▸ Given data:
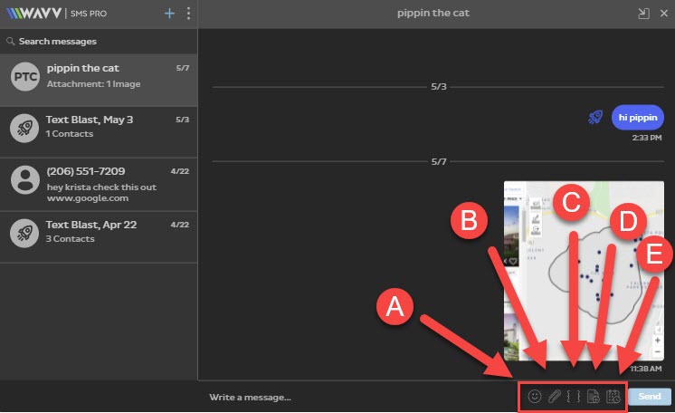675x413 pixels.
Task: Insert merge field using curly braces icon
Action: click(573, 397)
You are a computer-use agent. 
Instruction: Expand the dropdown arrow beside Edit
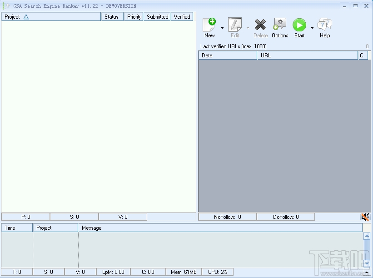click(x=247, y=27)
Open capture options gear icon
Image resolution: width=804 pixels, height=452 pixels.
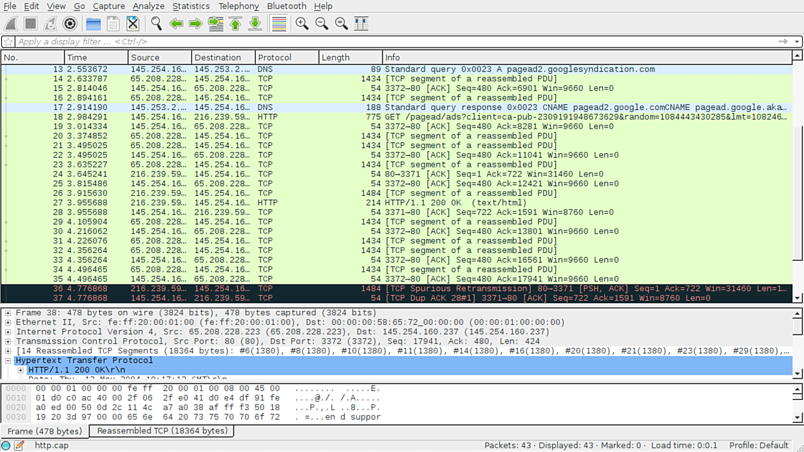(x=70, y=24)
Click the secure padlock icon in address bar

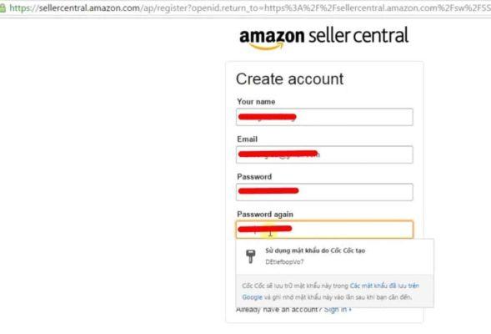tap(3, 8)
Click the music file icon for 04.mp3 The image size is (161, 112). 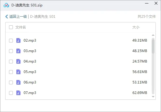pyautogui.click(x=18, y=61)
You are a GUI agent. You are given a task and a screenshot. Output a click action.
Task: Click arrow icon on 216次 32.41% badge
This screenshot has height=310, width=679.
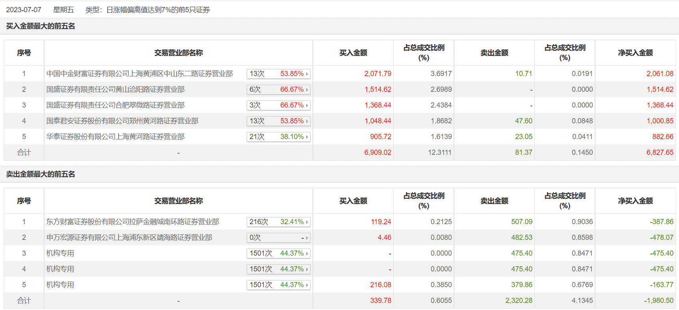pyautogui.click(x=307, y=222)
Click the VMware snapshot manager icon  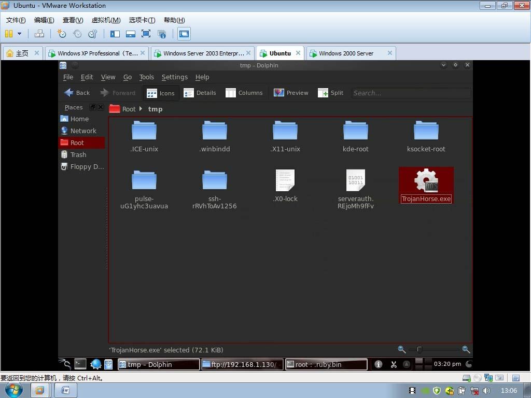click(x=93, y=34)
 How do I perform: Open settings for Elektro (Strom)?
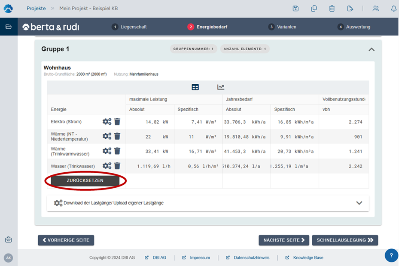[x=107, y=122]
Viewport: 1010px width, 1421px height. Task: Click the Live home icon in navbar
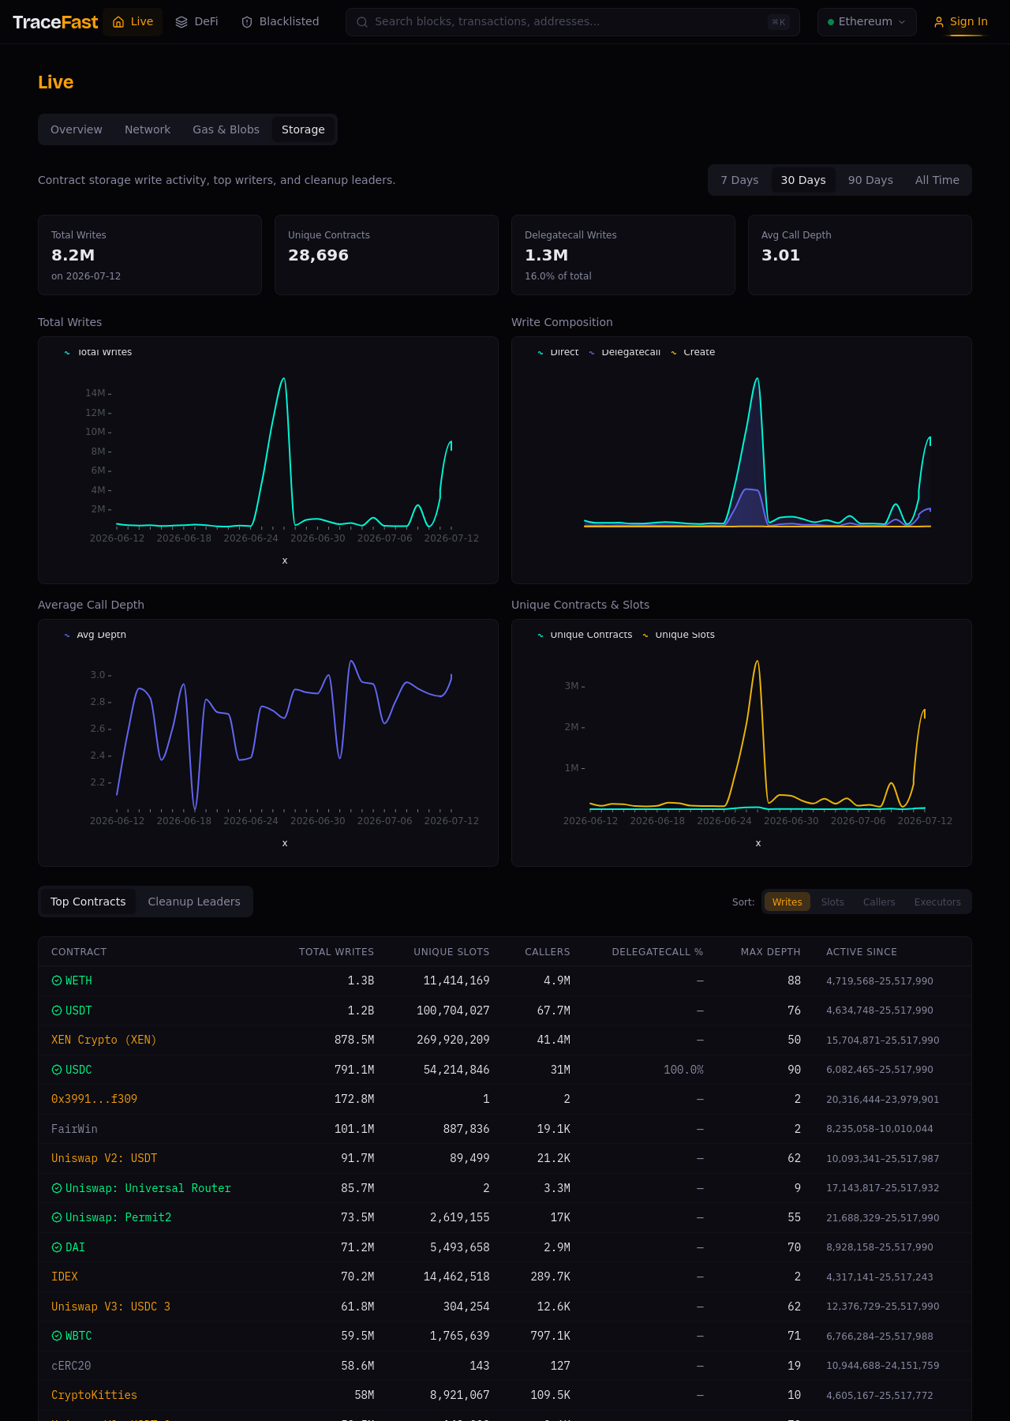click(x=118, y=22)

---

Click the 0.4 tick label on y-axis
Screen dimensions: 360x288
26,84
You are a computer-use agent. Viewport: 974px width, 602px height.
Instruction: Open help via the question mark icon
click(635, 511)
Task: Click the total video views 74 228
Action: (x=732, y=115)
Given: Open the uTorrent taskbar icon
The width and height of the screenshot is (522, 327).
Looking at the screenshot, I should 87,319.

▸ What needs to be done: Tally the lines of the material that contain the word "agent" and say the number, nothing more.

▸ Task solution: 3